Diplopedia: The diplomat’s Wikipedia
State Department officials have encouraged sharing of know-how outside usual channels
In a departure from the State Department’s historical command and control approach to information, officials are saying the use of informal and collaborative Web tools, such as wikis and blogs, is crucial to the agency’s future.
State employees worldwide contribute to the agency’s online internal encyclopedia — known as Diplopedia — and blog with their colleagues at State and other agencies in online communities of interest.
Officials in the Office of eDiplomacy, the group leading the Web 2.0 efforts, have said they hope the growing interest in collaborative online applications represents the beginning of a radical change for a bureaucracy famously obsessed with centralizing information control and resisting new information technology tools.
Thomas Niblock, the office’s director, said institutional opposition to new communication tools dates back to the time of telegrams. However, he said, enemies of the United States successfully use IT tools to share information, and the agency must adapt if it expects to effectively compete.

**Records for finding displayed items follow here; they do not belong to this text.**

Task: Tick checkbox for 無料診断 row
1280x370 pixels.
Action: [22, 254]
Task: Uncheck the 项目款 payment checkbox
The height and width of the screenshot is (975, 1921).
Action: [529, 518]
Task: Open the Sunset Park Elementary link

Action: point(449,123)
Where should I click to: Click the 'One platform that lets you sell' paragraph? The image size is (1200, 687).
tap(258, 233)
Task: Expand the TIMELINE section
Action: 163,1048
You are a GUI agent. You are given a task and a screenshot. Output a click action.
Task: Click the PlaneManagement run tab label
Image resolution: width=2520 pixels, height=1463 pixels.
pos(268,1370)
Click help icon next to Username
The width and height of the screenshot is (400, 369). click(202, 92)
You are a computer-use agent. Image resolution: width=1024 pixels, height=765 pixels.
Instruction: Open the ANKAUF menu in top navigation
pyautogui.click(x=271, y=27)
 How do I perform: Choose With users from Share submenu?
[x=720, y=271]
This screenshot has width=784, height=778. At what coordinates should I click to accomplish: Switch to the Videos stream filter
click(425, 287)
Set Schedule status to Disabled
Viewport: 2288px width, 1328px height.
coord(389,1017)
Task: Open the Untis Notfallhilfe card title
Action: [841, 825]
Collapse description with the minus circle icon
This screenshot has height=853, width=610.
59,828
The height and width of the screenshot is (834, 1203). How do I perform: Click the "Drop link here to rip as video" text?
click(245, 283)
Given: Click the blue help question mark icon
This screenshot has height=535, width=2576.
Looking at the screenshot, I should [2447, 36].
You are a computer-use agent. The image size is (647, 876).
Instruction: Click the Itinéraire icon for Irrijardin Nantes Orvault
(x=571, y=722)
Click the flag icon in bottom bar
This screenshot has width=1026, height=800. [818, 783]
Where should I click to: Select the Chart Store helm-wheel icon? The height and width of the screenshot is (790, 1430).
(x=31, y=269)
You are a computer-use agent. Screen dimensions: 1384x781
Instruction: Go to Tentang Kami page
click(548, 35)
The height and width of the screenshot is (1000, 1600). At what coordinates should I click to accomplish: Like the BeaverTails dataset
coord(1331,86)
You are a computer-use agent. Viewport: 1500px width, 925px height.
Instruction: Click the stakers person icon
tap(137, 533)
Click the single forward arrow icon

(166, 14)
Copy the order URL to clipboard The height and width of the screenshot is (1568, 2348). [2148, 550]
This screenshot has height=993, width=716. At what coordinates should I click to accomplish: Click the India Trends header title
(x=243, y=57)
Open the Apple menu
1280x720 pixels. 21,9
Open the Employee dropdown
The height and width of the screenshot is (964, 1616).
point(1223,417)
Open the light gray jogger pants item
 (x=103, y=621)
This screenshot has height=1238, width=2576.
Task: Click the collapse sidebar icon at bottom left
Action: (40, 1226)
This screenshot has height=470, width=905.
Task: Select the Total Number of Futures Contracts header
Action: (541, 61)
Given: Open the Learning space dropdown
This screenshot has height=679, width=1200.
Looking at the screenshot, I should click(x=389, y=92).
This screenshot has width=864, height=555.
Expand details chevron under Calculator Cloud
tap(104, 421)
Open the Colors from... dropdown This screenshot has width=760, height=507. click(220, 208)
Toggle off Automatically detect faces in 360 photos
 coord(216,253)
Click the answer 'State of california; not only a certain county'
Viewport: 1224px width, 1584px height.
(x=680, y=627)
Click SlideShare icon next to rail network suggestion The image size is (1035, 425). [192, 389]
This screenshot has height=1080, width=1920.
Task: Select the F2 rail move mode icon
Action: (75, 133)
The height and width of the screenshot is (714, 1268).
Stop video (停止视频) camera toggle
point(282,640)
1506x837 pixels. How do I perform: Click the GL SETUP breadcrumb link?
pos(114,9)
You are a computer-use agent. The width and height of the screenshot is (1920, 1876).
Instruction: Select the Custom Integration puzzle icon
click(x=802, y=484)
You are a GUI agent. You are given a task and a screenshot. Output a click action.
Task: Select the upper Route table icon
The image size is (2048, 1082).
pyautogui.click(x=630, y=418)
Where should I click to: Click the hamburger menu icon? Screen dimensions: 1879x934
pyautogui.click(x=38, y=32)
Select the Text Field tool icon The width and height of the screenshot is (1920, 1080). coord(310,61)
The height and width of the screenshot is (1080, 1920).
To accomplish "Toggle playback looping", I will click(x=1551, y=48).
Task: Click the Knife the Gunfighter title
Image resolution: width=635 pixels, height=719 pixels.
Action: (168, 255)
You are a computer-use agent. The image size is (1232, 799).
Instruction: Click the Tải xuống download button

“The Department of State historically is a very conservative organization,” Niblock said. “We were slow to adopt communications technology at every juncture.” However, by using online tools, “we can connect people wherever they are who have something to contribute to a dialogue, to document preparation, to creating a repository of information.”
State observers trace the beginnings of the change in the department to former Secretary Colin Powell, who made IT a priority by replacing the agency’s antiquated computer systems. But observers said the department still must convince its old guard that high-tech does not necessarily mean high-risk.
“There’s a generational problem — the people who come in to State [now] are used to using IT more intensively, and the older State folks are still in the yellow legal pads era,” said James Lewis, director of the technology and public policy program at the Center for Strategic and International Studies and a former Foreign Service officer.
In the past, when an officer left a foreign post after spending a few years on assignment, much of the information the officer amassed was lost rather than stored as institutional memory, Lewis said. But that culture is changing.
State officials said they hope the rapid growth of the Diplopedia program, which has gained 255 editors and more than 1,400 entries in six months, is evidence that officers are using IT to chronicle their experiences.
The American Foreign Service Association, the union and professional organization that represents Foreign Service officers, favors the eDiplomacy initiatives, said John Naland, the union’s president and an active Foreign Service officer.
Meanwhile, senior officials in the Office of eDiplomacy said they want to do more than promote uses of new technology. They want to change how the agency views itself.
State’s blogging and wiki activities, named the Communities @ State program, are important because they represent a new way of quantifying the agency’s institutional knowledge, Niblock said. Employees should think of institutional knowledge as their collective experiences and share that knowledge, he said.
Communities @ State features about 30 active blogs on subjects from weapons of mass destruction to terrorism to the Turkish economy. The blogs are open to federal employees worldwide to share interests or expertise.
“There’s a sense that we can’t afford to lose control, and I think that we can’t afford not to,” Niblock said. “We can’t afford not to open up the system a great deal more than it’s open right now because that’s the way the world functions. If we err too much on the side of security and control, we will become irrelevant.”
Ben Bain is a reporter for Federal Computer Week.